N!TW---39: Pertama dan Terakhir

26 5 0
                                    


Untuk Kak Angel

Hai, Kak Angel. Badan aku mulai lelah, nih. Karena aku nggak mau hari-hari berikutnya, aku tidak bisa bertemu kamu lagi.
Aku hanya ingin menuliskan.
Sulit pasti menerima diri sendiri, ya, Kak?Aku tahu dari Via, tetapi kakak hebat, lho. Tetap berjuang, ya, Kak, walau sakit?
Hidup mungkin, tidak sesuai harapan kita. Namun, kita masih diberi itu. Selalu bersyukur, ya, apa pun yang terjadi.


Immanuel Fahmi

Angel mendekap kertas itu dan menangis setelah membacanya. Satu jam sudah berlalu ketika Angel pulang dari sekolahnya dan selesai salat asar di kamar. Iya, dia menangis bahkan berkali-kali. Mengapa Tuhan selalu mengujinya dengan patah hati?

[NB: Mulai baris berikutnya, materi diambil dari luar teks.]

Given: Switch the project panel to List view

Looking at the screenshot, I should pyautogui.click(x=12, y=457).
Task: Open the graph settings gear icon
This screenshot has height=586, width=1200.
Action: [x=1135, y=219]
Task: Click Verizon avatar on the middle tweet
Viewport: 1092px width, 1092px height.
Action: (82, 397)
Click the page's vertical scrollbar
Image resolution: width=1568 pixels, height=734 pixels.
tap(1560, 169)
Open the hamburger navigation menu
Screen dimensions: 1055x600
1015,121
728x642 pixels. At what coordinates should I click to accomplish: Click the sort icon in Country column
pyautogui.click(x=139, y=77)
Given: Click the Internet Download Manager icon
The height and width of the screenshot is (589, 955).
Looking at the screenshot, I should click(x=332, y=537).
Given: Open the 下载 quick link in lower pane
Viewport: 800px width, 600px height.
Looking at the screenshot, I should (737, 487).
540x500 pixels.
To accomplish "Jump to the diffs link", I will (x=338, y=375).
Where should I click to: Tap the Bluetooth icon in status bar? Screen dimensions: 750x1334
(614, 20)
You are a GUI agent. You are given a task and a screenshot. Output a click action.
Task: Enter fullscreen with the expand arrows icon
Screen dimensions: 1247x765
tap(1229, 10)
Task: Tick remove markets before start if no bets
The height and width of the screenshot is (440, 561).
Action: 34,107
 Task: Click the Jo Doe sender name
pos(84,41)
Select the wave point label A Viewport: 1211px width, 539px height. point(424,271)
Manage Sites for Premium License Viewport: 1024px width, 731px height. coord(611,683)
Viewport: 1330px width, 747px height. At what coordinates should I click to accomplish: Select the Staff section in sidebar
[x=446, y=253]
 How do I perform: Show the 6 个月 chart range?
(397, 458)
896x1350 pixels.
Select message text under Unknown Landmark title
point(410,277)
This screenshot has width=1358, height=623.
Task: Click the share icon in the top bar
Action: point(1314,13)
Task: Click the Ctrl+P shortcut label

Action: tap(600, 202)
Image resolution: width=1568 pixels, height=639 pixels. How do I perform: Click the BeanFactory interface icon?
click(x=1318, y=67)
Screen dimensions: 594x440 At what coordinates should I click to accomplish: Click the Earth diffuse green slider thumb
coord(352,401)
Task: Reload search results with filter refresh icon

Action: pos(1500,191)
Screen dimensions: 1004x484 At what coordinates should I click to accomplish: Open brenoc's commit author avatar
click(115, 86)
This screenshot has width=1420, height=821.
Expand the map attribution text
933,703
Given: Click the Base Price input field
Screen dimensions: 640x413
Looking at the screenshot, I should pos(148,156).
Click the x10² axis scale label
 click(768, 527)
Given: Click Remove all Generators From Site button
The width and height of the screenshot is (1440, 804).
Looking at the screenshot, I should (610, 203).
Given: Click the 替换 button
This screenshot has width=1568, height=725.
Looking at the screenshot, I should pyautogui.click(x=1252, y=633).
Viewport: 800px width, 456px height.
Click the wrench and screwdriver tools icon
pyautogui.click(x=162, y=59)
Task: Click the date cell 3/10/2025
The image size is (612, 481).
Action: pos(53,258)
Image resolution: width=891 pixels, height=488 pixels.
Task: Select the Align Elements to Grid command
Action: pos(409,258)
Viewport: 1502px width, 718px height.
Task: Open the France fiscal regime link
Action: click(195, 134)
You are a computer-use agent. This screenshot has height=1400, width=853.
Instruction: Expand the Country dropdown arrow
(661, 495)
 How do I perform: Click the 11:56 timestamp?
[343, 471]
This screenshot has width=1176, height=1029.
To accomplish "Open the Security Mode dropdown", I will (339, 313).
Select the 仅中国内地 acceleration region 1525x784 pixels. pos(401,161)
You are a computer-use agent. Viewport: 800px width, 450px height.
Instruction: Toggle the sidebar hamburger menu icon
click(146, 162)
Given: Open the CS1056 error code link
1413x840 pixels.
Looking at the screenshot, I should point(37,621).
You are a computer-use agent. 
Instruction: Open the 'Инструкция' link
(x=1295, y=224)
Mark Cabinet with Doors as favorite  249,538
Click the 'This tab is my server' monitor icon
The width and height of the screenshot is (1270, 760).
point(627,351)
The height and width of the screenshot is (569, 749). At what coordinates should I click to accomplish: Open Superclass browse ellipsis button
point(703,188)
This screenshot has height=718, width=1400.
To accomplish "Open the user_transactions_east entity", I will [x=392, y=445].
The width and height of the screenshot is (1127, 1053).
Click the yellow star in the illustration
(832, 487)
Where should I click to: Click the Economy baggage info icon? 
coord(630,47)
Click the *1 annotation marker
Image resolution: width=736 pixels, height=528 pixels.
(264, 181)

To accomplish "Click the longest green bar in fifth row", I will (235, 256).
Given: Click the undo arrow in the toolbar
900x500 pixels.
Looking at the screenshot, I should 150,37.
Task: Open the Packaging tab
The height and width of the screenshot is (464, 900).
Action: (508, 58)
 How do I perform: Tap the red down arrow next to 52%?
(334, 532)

Namun, ketika dia masih mendekap kertas tersebut dan menangis, tiba-tiba Via datang mengejutkannya. Via kaget melihat Angel menangis dan di sisi lain dia juga ragu untuk menyampaikan sesuatu. Angel pun yang mengetahui gelagat itu mengerutkan kening heran. Setelah menghapus air matanya, dia tersenyum.

“Via, ada apa?” tanya Angel.

“Ada yang datang, Kak,” jawab Via akhirnya membuka suara. “Brama. Kak Angel sanggup menemuinya?” tanya Via.

Deg!

Jantung Angel berdegup mendengar hal itu. Dia heran mengapa Brama tahu alamat rumah kakek neneknya? Usai melipat kertas tersebut dan meletakkan di atas kasurnya. Angel bergegas menemui Brama keluar kamar dengan wolkernya, begitu pula Via yang menyusul.

*****

Ketika Angel sudah menemukan Brama duduk di ayunan depan rumah, Via pamit pergi. Dia tahu, kakaknya tersebut butuh bicara berdua dengan Brama.

Angel sudah duduk di samping Brama. Brama pun sudah tahu. Namun, dia masih setia memandang banyak bunga daisy yang terhampar di depannya.

“Kamu kenapa tahu rumah ini?” tanya Angel membuka obrolan.

“Karena rindu membawaku ke sini,” jawab Brama masih dengan posisi yang sama.

Jawaban Brama membuat Angel tertawa, respons Angel tersebut mendadak mengalihkan pandangan Brama dari ke depan beralih menoleh kepadanya.

“Kenapa tertawa?” tanya Brama heran.

“Ada apa dengan rindu, Bram?” tanya Angel balik ketika tawanya sudah mereda.

“Ada kamu,” jawab Brama.

“Kenapa aku, Bram?” tanya Angel.

“Iya. Ada kamu di sini. Apa kabar?” tanya Brama pula.

Pengalihan Brama agar tidak ditanyai lagi membuat Angel tersenyum.

“Sedang tidak baik-baik saja. Namun, mencoba baik,” jawab Angel.

“Jangan pura-pura, Ngel. Kenapa?” tanya Brama ingin menyentuh pipi kanan Angel, tetapi si pemiliknya menghindar.

Sadar akan hal itu Brama tersenyum dan berkata,” Maaf.”

“Tidak apa, Bram. Jika aku tidak berpura-pura, Bram aku nggak akan hidup,” jawab Angel.

“Capek nggak, sih, berpura-pura terus?” tanya Brama.

“Capek, tetapi harus,” jawab Angel.

“Kalau capek istirahat,” balas Brama.

“Mati?” tebak Angel.

Mendadak jawaban Angel membuat Brama jantungan. Padahal maksudnya bukan itu. Dia pun menghela napas dan menatap mata Angel dalam.

“Nggak semuanya istirahat itu mati, Ngel,” sanggah Brama dengan tersenyum.

“Lalu? Bukannya istirahat total manusia dalam hidup itu kematian?” balas Angel.

Brama menggeleng akan hal tersebut.

“Iya, itu betul. Namun, jika belum mati istirahatnya bersyukur pelan-pelan meski sulit,” jawab Brama.

Respons Angel tertawa dengan omongan Brama.

“Kamu ngomong begitu. Brama sudah bersyukur belum?” tanya Angel.

“Belum, sih. Namun, aku terus mencobanya,” jawab Brama.

Namun, sebelum Angel menjawab lagi. Wanti datang membawa minum dan camilan untuk mereka.